Critical Foreign Policy Decision (CFPD) Benchmark: Measuring Diplomatic Preferences of Large Language Models
Proceedings of the Fifteenth Language Resources and Evaluation Conference (LREC 2026)
Abstract
As national security institutions increasingly integrate Artificial Intelligence (AI) into decision-making and content generation processes, understanding the inherent biases of large language models (LLMs) is crucial. We present a novel benchmark designed to evaluate biases and preferences of models in the context of international relations (IR), which we apply to eight prominent foundation models: Llama 3.1 8B Instruct, Llama 3.1 70B Instruct, GPT-4o, Gemini 1.5 Pro-002, Mixtral 8x22B, Claude 3.5 Sonnet, DeepSeek V3, and Qwen2 72B. We designed a bias discovery study around core topics in IR using 400 expert-crafted scenarios to analyze results from our selected models.
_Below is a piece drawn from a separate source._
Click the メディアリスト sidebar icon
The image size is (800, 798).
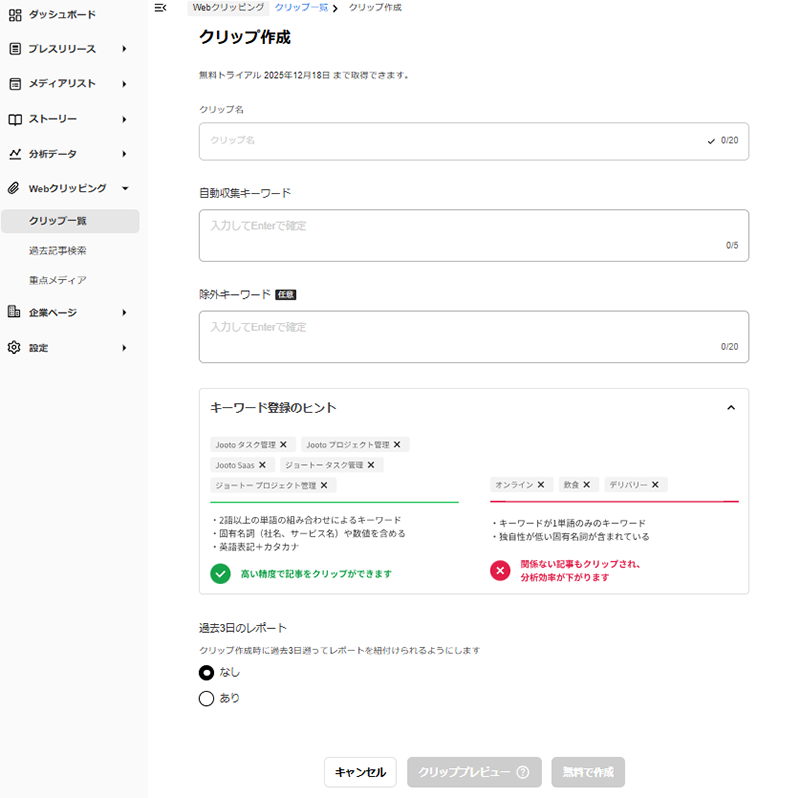pos(15,84)
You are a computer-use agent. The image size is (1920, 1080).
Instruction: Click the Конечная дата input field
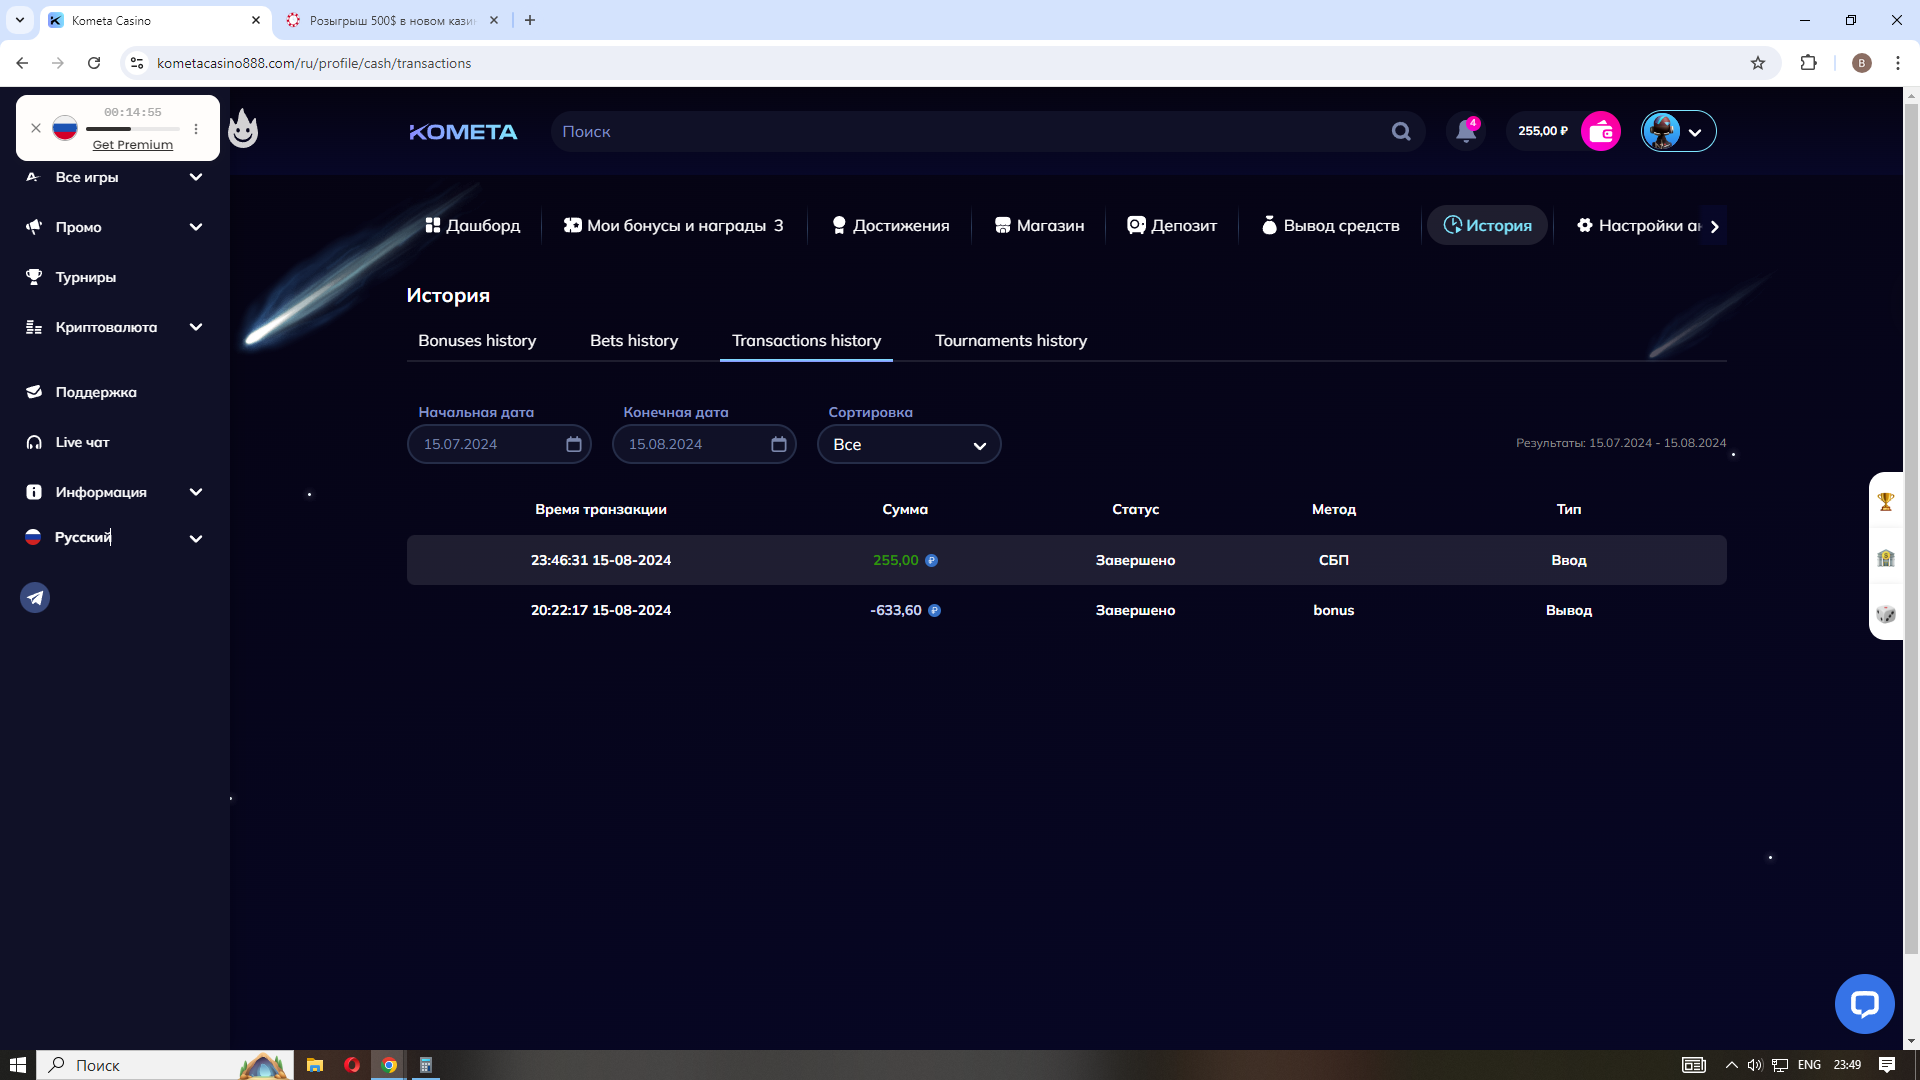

These scenarios focused on four topical domains: military escalation, military and humanitarian intervention, cooperative behavior, and alliance dynamics. Analysis reveals noteworthy variation among model recommendations based on the four tested domains. Particularly, DeepSeek V3, Qwen2 72B, Gemini 1.5 Pro-002, and Llama 3.1 8B Instruct models offered significantly more escalatory recommendations than Claude 3.5 Sonnet and GPT-4o models. All models exhibit some degree of country-specific biases. These findings highlight the necessity for controlled deployment of LLMs in high-stakes environments, emphasizing the need for domain-specific evaluations and model fine-tuning to align with institutional objectives.